MNT Correctly errors in check_array with dtype=numeric and string/bytes #18496

thomasjpfan · 2020-09-29T17:50:34Z

Reference Issues/PRs

Finishes #10495

Edit: Closes #18660

What does this implement/fix? Explain your changes.

This PR finishes the deprecation in check_array by raising for object/str/bytes dtype when dtype='numeric'.

sklearn/utils/tests/test_validation.py

glemaitre

LGTM Could you mention closing #18660
I think that we will need to an entry in what's new mention it as a fix and also mention the change of behaviour.

ruro · 2020-10-23T21:41:48Z

Hi. I was wondering, is there any reason, why all np.void (meaning dtype.kind == 'V') arrays are also getting converted to float64? Afaik, np.void is only used for structured dtypes.

So with the proposed changes

named_uint64_dtype = np.dtype([('named_value', np.uint64, (1,))])
named_uint64_array = np.full((1, 1), np.iinfo(np.uint64).max, dtype=named_uint64_dtype)
print(named_uint64_array) # [([18446744073709551615],)]
checked = sklearn.utils.validation.check_array(named_uint64_array)
print(checked) # [[1.8447e+19]]

Notice, that the checked array is silently converted to np.float64, which actually changes the value slightly, since the uint64 value range can't be exactly represented by 64 bit floats.

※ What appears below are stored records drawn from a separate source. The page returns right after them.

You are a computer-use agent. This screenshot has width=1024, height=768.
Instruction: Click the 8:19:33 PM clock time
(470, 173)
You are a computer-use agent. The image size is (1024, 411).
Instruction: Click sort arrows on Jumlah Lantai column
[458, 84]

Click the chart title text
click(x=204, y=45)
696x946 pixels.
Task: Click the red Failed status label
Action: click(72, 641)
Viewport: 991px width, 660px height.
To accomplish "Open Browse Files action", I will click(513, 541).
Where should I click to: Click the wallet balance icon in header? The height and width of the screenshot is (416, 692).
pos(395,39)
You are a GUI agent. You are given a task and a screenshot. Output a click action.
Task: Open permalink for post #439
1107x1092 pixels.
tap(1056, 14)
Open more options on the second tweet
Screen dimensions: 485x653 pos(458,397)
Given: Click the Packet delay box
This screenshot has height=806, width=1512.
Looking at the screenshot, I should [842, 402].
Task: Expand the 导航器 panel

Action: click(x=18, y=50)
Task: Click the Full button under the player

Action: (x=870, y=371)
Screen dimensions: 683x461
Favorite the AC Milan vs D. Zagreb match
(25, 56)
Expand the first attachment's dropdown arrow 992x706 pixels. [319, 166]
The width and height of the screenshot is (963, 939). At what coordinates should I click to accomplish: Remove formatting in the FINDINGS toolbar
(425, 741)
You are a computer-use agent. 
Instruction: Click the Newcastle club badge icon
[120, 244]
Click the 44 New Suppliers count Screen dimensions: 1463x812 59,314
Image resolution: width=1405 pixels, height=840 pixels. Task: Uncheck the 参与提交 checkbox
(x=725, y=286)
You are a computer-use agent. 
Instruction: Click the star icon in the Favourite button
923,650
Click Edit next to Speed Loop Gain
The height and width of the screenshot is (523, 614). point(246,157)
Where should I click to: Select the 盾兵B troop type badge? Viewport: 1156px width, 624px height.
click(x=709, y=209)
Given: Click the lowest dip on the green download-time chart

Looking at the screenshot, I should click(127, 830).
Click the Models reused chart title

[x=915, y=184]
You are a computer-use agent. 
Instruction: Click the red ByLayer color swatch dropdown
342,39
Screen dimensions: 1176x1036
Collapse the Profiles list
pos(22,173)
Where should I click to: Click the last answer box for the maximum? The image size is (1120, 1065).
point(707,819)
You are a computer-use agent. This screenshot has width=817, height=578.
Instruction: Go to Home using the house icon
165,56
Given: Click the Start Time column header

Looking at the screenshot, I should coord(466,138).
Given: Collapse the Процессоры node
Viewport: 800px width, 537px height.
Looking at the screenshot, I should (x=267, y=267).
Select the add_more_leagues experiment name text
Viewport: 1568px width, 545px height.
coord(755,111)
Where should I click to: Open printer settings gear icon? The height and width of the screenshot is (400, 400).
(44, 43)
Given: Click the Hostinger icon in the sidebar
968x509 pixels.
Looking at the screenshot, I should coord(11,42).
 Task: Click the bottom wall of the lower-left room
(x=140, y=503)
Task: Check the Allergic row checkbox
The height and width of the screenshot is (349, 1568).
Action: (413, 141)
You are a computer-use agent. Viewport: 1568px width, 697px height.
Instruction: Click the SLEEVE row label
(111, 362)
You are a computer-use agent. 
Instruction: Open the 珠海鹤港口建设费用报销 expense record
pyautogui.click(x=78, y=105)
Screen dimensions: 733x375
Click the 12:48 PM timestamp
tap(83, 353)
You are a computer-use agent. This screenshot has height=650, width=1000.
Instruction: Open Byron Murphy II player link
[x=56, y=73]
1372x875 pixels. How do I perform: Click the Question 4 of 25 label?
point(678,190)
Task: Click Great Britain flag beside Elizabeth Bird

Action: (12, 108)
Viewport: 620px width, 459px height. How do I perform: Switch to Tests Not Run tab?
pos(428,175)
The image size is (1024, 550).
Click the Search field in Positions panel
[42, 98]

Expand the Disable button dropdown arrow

Also, structured dtypes with more than 1 element now will just break, when trying to convert to np.float64:

custom_complex_dtype = np.dtype([('real', np.float, (1,)), ('imag', np.float, (1,))])
custom_complex_array = np.zeros((1, 1), dtype=custom_complex_dtype)
print(custom_complex_array) # [[([0.], [0.])]]
sklearn.utils.validation.check_array(custom_complex_array)
# TypeError: Cannot cast array data from dtype([('real', '<f8', (1,)), ('imag', '<f8', (1,))]) to dtype('float64') according to the rule 'unsafe'

I am not sure, whether the above is a desirable behaviour. It seems to me, that the "convert strings/bytes to floats" issue is covered by just converting dtype.kind in 'OUS' dtypes?

ogrisel

I think we should still deprecate string / bytes inputs when dtype_numeric, even in the case where they can be converted to numerical values with .astype(np.float64). I think we should even consider doing it for object dtype arrays.

For instance in the past @jnothman said: #10495 (review) and even before, in the parent issue, @amueller said: #10229 (comment)

dtype.kind == 'V' should just error directly. Implicit conversion should probably always considered a bug as @ruro explained in #18496 (comment).

ruro · 2020-10-26T18:06:23Z

@ogrisel well, I would have preferred to keep the current behavior of passing the array unchanged for structured dtypes, since there are currently no known (afaik) issues with void typed ndarrays. Somebody (ahem, me) might be passing structured dtype arrays through the scikit machinery, relying on the fact that structured dtypes are preserved.

Although, I'd understand, if you still chose to reject void arrays, since this is definitely not a documented feature.

glemaitre · 2020-10-30T10:24:55Z

@ogrisel So you are proposing to raise a new warning and wait for 2 more versions before raising the error?

Would be fine with me. @thomasjpfan does it look OK with you?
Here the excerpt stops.